| Exercise prompt |
Copy the lines from the one containing "You are a GUI" through the end of the items below, inclusive, without changes. Leave the pictures out.

| Record set |
-*-*-

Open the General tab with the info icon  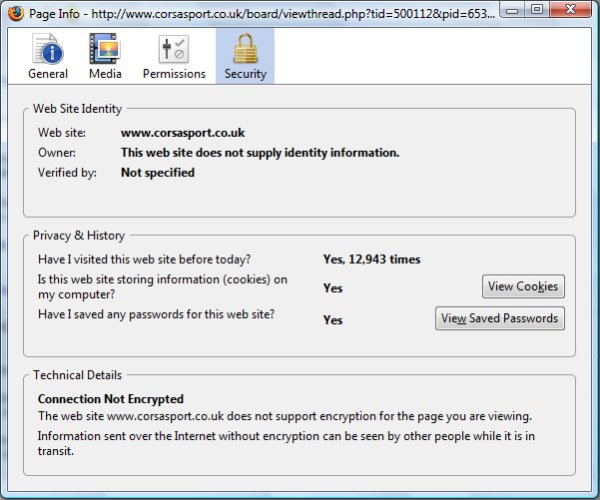(48, 56)
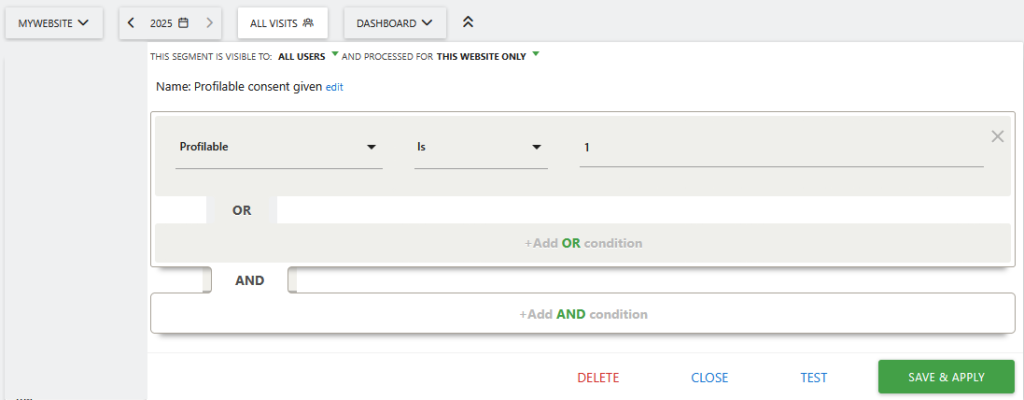Remove the Profilable condition with X

[x=997, y=137]
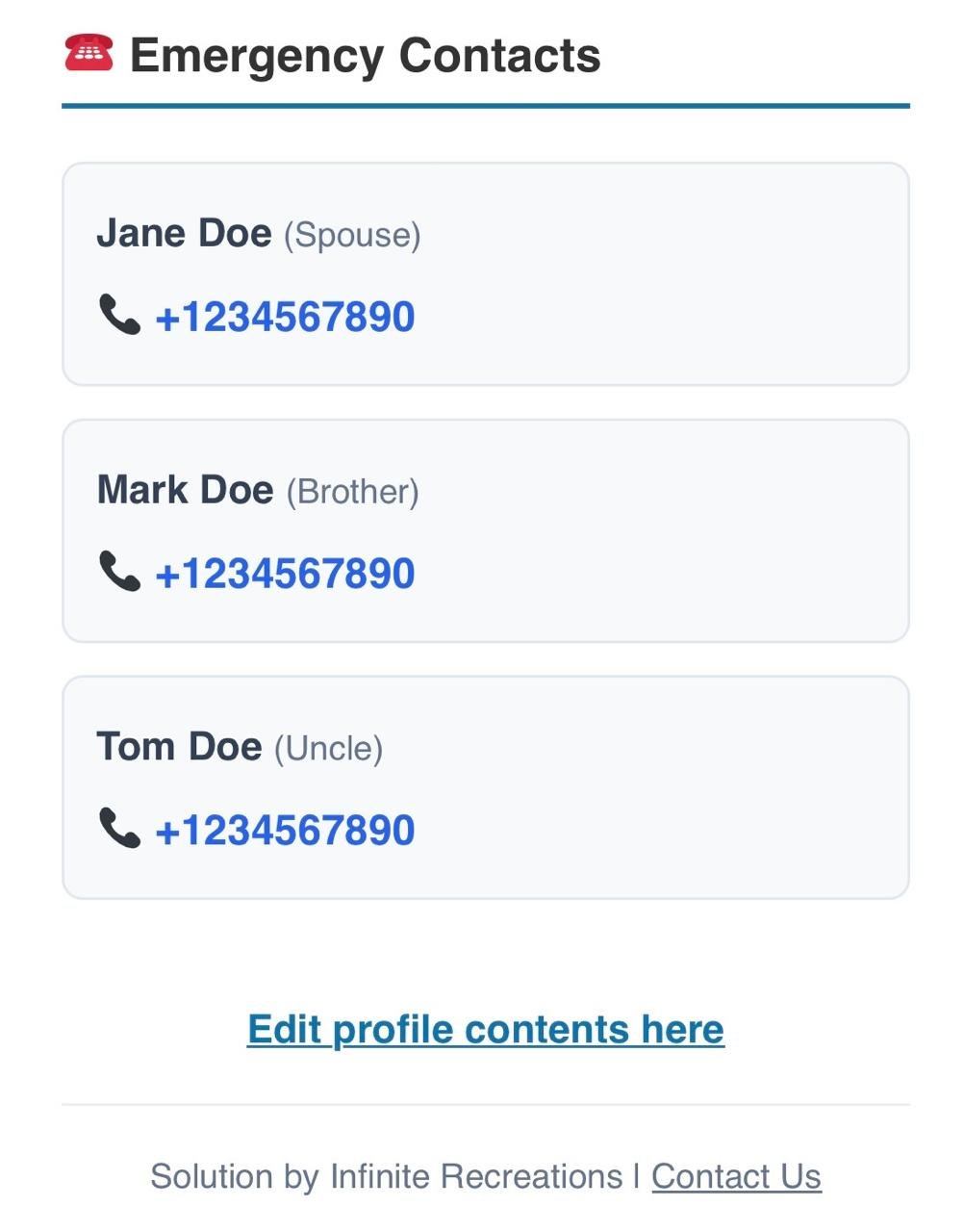964x1232 pixels.
Task: Call Jane Doe's number +1234567890
Action: (285, 317)
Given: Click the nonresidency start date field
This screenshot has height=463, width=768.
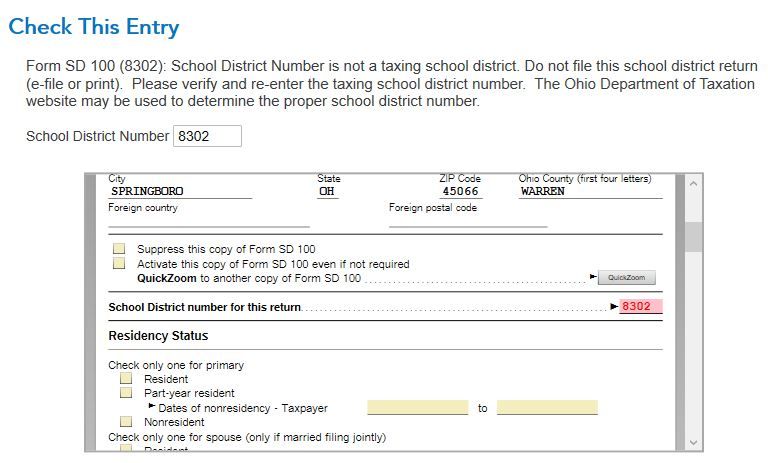Looking at the screenshot, I should (x=418, y=407).
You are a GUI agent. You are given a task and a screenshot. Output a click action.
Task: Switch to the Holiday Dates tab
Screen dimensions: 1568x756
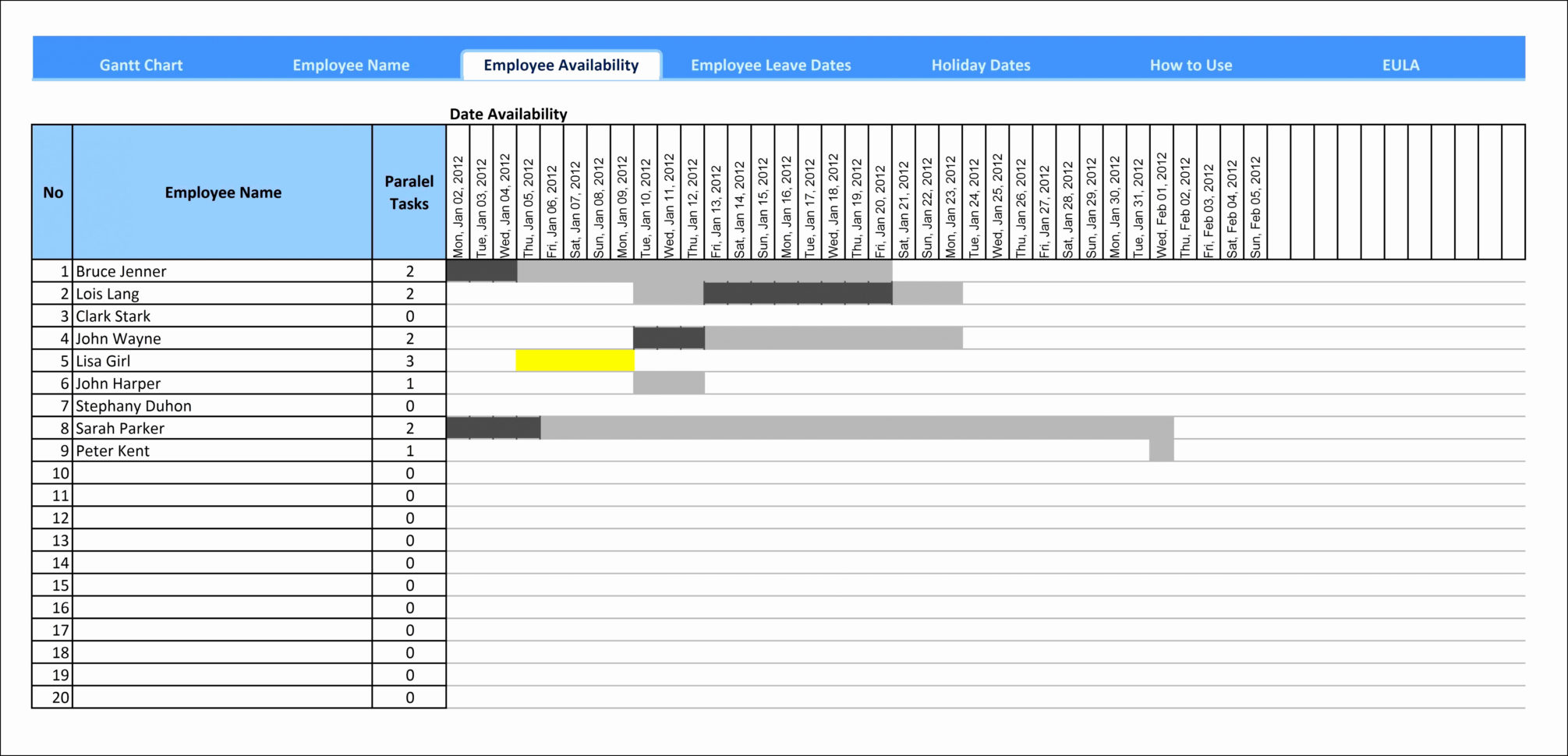click(981, 65)
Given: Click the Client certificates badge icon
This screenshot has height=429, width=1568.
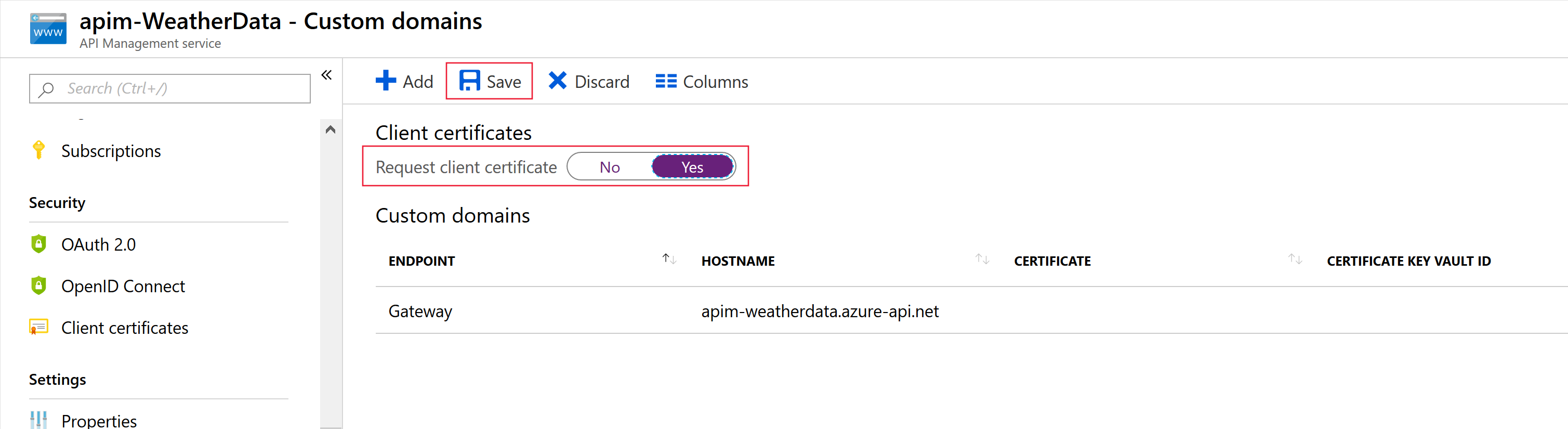Looking at the screenshot, I should coord(39,328).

-*-*-

| The result |
You are a GUI agent. You are given a task and a screenshot. Output a click action.
Task: Switch to the Holiday Dates tab
Screen dimensions: 1568x756
click(981, 65)
Given: Click the Client certificates badge icon
This screenshot has height=429, width=1568.
Looking at the screenshot, I should coord(39,328).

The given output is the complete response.